Una vez que surgió la fotografía, los feos se vieron amenazados y comenzó la política de los retoques que uno puede identificar fácil y burdamente en la extinta Revista Estadio.

Hoy en día, el arte del retoque lo cumple Photoshop. Gracias a este software, las personas se ven como quieren verse y no como realmente son. Esas son las imágenes que están repartidas del presidente en los ministerios, servicios públicos y comisarías y ahora, gracias a la fantástica inversión de la alcaldesa, en las reparticiones de la municipalidad de la ciudad jardín.

Retomando los relatos de fantasía, la historia de los cuadros me recuerda al pasaje del cuento de Blancanieves en el que la madrastra preguntaba todos los días al espejo quién era la más bonita del reino, esperando la única respuesta que quería escuchar: que ella era la más linda.

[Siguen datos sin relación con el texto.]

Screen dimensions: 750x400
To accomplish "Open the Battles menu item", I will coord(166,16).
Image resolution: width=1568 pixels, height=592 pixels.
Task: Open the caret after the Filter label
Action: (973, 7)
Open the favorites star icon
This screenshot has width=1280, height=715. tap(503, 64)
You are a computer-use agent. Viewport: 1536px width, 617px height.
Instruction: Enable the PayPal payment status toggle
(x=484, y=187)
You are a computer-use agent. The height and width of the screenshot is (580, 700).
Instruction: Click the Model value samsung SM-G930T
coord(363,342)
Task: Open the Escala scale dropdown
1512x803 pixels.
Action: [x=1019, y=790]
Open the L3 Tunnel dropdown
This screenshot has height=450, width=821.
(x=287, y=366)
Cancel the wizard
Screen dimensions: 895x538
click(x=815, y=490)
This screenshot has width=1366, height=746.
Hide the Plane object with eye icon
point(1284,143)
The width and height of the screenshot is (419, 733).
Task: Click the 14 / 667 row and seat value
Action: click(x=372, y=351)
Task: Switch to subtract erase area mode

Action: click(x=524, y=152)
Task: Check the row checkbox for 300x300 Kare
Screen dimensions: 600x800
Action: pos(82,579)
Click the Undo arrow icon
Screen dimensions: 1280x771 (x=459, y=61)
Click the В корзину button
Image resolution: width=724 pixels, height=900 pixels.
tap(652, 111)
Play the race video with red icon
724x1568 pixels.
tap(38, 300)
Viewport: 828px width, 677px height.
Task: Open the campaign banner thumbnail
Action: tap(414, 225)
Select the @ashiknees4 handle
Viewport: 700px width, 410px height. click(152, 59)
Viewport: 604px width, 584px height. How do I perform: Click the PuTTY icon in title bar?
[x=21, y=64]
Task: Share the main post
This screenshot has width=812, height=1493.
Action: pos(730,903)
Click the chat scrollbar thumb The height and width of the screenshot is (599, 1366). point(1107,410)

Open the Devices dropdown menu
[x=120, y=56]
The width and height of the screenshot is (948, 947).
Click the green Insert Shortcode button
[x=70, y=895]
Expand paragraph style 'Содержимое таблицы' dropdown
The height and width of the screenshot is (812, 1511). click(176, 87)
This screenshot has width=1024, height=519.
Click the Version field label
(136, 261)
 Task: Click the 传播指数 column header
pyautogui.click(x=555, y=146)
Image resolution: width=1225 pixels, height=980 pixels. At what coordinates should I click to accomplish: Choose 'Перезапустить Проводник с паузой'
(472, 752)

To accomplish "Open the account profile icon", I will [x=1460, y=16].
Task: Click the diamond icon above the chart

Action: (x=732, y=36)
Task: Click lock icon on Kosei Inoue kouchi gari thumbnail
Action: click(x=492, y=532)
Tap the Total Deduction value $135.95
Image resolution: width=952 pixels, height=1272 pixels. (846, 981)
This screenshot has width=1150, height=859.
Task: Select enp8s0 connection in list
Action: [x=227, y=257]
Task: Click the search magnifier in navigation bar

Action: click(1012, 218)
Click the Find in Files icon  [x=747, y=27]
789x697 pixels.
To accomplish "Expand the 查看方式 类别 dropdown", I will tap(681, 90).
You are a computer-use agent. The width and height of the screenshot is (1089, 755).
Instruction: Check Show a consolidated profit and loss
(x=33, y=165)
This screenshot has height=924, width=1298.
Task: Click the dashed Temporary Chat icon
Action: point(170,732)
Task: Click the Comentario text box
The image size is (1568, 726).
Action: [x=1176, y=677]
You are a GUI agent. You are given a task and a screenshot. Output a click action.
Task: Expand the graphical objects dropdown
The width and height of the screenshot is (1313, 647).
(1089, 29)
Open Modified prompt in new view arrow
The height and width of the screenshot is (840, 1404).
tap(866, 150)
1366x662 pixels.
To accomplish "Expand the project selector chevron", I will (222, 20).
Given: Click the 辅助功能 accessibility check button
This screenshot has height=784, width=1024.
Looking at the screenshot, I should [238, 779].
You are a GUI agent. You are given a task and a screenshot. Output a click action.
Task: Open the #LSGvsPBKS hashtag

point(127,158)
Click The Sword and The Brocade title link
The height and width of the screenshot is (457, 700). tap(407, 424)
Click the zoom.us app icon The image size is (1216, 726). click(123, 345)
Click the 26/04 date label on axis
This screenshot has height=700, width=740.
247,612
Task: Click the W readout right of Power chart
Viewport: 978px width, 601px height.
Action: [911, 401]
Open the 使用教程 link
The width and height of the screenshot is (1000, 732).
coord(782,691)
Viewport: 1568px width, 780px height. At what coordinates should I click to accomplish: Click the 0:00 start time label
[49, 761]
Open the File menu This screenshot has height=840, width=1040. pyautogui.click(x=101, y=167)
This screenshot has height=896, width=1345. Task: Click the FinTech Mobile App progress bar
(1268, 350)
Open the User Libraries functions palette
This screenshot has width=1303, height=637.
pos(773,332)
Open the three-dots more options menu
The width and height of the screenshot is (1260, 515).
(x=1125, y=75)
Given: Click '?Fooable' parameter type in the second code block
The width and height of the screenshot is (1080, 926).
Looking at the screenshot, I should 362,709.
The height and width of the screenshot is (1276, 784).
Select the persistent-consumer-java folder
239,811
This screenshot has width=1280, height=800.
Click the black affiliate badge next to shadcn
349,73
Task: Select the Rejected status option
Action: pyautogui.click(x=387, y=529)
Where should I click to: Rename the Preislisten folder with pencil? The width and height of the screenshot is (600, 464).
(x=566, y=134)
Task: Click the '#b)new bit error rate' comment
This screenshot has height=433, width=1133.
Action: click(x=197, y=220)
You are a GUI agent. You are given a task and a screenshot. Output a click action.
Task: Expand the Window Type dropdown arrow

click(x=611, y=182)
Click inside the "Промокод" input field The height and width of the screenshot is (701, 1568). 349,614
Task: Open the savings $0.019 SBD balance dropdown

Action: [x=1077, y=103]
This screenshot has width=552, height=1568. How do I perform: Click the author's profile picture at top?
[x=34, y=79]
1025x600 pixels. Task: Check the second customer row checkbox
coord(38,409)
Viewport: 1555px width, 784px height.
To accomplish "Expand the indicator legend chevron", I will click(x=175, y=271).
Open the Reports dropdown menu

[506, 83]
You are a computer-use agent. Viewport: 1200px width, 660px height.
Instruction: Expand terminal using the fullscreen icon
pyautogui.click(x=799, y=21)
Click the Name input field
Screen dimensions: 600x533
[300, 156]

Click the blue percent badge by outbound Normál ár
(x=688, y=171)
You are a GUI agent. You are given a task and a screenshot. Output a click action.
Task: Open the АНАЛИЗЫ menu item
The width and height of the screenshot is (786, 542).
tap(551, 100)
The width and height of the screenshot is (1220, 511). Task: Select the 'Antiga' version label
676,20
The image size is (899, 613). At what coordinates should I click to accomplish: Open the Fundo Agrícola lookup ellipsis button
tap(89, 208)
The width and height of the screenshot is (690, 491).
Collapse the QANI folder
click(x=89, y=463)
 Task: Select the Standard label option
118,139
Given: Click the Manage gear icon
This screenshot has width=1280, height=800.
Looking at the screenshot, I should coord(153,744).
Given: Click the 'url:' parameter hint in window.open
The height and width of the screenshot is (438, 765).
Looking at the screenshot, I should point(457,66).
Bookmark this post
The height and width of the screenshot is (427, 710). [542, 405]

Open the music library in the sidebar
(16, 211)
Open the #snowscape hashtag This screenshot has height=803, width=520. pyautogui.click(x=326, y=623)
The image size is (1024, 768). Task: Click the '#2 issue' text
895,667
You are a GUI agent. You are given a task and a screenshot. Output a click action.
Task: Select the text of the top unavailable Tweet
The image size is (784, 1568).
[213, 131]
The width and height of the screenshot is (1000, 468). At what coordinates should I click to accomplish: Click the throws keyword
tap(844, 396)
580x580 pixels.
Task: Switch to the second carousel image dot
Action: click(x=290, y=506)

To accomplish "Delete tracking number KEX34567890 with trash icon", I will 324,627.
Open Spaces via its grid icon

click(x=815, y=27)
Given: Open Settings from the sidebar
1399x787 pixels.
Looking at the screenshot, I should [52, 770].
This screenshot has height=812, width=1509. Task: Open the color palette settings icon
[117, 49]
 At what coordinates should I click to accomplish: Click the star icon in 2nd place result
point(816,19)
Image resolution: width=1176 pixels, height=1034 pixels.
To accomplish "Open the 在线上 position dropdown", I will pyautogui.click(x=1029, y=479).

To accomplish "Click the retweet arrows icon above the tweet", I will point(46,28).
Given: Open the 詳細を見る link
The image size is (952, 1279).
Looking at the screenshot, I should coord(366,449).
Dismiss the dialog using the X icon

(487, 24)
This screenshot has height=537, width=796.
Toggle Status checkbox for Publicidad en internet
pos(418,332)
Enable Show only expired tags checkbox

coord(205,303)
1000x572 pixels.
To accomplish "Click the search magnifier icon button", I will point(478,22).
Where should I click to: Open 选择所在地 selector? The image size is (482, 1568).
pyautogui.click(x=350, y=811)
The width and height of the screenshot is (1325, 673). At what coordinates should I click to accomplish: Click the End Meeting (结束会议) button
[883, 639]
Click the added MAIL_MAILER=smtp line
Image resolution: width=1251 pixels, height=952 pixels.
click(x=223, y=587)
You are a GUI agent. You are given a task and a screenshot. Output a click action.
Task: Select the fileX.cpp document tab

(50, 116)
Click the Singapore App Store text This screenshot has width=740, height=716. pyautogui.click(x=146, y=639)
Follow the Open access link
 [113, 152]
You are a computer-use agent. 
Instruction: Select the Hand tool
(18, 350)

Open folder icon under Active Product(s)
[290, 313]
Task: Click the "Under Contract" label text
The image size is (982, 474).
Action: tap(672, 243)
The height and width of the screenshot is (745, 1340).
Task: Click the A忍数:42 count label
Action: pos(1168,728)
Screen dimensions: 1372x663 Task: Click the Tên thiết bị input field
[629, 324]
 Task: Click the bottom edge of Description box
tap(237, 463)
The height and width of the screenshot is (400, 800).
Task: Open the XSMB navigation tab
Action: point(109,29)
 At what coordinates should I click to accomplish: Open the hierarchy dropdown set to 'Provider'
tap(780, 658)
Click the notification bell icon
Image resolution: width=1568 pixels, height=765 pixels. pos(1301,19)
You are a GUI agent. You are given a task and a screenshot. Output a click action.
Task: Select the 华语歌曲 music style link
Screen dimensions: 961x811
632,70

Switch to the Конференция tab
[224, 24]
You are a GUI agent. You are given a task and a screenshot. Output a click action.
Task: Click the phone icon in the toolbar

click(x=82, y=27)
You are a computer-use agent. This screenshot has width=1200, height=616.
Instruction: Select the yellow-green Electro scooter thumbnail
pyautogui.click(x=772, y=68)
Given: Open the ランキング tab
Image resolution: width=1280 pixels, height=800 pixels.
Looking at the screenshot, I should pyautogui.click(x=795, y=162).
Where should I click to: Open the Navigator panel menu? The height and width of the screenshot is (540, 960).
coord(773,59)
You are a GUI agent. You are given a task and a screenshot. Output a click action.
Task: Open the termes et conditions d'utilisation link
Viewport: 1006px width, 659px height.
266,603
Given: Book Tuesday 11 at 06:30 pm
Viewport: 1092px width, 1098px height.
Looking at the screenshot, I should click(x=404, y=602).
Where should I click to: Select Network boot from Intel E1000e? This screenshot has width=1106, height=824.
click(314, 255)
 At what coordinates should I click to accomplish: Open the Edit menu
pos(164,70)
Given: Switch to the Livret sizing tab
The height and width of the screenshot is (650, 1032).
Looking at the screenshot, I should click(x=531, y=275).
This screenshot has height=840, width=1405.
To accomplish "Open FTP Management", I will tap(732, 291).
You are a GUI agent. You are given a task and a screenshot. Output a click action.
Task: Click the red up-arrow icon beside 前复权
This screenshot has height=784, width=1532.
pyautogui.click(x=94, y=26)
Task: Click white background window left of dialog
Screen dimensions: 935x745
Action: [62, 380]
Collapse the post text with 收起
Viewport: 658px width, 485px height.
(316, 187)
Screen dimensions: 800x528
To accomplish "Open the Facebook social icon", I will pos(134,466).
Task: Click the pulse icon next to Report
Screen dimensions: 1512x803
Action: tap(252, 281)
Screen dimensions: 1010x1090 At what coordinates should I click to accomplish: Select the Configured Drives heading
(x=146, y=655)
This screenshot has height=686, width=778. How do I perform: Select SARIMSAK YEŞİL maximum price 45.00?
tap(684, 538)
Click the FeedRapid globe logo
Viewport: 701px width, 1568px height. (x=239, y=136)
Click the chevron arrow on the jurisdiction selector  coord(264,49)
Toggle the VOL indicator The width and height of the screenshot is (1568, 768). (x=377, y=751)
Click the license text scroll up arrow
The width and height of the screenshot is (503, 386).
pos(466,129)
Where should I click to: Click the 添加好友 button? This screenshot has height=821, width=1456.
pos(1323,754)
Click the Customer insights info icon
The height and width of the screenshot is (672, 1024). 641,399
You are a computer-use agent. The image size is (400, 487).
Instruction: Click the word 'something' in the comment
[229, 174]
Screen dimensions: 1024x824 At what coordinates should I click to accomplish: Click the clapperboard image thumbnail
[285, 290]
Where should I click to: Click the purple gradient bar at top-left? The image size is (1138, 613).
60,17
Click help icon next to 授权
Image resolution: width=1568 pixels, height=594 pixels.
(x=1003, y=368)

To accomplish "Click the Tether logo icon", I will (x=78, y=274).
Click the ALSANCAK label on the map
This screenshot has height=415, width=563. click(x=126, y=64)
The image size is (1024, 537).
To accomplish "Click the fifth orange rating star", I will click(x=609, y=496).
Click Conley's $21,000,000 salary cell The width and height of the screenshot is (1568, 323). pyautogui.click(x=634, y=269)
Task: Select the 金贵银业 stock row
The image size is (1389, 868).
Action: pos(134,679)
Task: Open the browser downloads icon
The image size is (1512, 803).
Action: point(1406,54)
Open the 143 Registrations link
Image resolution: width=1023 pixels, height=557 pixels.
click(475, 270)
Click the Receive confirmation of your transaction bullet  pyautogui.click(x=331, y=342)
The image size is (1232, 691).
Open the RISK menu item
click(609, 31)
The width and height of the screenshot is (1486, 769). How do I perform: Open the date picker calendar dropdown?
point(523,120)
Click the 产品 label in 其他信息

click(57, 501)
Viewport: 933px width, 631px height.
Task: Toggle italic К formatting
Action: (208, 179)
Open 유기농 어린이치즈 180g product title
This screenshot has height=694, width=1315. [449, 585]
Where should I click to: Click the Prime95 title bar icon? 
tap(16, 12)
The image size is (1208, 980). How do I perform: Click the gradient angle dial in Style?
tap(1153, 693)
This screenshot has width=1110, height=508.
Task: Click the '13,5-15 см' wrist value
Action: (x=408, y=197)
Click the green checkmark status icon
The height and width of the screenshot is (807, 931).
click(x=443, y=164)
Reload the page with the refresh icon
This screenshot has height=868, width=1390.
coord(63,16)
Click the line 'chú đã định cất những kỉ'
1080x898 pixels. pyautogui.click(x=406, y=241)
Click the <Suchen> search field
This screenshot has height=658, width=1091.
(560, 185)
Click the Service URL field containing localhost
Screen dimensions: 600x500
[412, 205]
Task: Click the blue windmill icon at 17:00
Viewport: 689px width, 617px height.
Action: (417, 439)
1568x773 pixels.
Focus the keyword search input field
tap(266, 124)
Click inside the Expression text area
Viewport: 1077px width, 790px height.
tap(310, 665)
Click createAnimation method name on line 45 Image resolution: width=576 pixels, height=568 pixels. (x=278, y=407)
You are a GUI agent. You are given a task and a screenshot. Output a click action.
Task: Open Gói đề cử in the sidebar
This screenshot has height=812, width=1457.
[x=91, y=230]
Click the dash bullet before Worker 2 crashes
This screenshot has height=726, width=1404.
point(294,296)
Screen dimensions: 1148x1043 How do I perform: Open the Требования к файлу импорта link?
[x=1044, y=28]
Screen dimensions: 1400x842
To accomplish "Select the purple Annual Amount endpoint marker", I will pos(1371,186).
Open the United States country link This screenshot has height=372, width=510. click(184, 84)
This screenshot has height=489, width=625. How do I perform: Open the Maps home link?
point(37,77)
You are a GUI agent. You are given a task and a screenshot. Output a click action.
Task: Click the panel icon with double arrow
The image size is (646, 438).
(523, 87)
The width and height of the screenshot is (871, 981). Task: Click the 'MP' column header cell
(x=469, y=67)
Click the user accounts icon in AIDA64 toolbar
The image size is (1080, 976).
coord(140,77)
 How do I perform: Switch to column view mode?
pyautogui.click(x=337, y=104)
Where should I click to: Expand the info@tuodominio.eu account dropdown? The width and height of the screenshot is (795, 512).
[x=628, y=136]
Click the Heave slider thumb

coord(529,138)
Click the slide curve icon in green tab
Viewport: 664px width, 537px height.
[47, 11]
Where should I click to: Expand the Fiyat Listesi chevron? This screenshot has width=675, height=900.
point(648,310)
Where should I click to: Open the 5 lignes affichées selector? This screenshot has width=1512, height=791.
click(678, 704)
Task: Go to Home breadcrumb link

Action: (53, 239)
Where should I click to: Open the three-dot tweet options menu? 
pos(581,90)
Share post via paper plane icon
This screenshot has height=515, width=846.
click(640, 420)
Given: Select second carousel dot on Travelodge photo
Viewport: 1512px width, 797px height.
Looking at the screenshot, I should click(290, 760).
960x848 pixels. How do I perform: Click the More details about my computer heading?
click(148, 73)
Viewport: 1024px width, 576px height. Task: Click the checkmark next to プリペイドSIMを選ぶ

Asumo que la pretensión de la alcaldesa va por otro lado, hacer olvidar a su predecesora y dar inicio a una nueva era en la municipalidad. En esta línea, la vanidad, tal como me recordaba mi profesor de religión, el Sr. Fernández, es la peor de las consejeras. Por esto mismo, hay que dar vuelta la página e informar a Ripamonti que nadie recuerda a los ediles por su imagen, sino por sus obras. Debe concentrarse en eso.

Publicada en El Mercurio de Valparaíso.